• [Description of the task]: Nothing but the lines from the one that contains "Click the green" through the end of the listing should appear, set down exactly.
[Start of Attachment]
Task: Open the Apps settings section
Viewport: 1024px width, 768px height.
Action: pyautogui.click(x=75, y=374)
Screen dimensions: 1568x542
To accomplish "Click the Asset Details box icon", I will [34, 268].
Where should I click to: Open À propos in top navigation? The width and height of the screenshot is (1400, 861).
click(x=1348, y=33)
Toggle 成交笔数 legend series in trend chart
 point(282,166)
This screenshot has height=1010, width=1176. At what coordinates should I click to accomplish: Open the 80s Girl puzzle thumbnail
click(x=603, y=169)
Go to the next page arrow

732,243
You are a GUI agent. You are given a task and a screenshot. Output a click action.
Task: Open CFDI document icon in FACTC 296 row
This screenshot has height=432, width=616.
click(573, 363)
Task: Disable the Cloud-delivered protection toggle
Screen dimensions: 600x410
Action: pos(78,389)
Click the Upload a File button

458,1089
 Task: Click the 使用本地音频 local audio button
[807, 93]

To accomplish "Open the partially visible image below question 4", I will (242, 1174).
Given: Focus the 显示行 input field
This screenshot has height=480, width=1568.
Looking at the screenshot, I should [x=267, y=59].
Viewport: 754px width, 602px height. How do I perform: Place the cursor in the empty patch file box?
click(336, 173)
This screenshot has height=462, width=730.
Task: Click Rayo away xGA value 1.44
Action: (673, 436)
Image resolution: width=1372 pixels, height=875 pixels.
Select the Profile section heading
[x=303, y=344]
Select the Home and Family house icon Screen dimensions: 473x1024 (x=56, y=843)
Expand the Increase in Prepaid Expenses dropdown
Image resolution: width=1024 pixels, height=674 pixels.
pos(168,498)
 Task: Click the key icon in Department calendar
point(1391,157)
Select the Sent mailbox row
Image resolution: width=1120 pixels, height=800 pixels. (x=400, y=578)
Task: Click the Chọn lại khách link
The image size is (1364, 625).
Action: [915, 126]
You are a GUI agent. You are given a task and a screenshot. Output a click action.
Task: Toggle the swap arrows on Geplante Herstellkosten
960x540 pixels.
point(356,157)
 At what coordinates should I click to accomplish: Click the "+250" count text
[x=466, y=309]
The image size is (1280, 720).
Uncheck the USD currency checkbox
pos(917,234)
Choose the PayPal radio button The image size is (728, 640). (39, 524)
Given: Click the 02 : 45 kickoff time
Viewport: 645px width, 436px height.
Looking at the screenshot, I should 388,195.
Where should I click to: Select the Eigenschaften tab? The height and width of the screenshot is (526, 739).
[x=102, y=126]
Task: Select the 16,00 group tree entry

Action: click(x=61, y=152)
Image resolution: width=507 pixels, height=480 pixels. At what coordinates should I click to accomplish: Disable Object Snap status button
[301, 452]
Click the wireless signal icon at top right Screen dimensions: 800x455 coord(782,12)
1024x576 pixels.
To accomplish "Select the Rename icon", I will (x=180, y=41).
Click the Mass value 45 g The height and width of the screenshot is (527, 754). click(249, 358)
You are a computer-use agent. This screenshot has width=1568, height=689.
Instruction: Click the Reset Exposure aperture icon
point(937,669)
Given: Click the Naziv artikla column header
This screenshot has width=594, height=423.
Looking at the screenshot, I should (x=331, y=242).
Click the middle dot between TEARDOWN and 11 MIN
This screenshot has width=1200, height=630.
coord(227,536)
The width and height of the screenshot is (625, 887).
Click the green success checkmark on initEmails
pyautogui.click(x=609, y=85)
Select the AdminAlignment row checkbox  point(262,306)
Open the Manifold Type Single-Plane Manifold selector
[End of Attachment]
• [Task result]:
Click the green success checkmark on initEmails
pyautogui.click(x=609, y=85)
Select the AdminAlignment row checkbox  point(262,306)
Open the Manifold Type Single-Plane Manifold selector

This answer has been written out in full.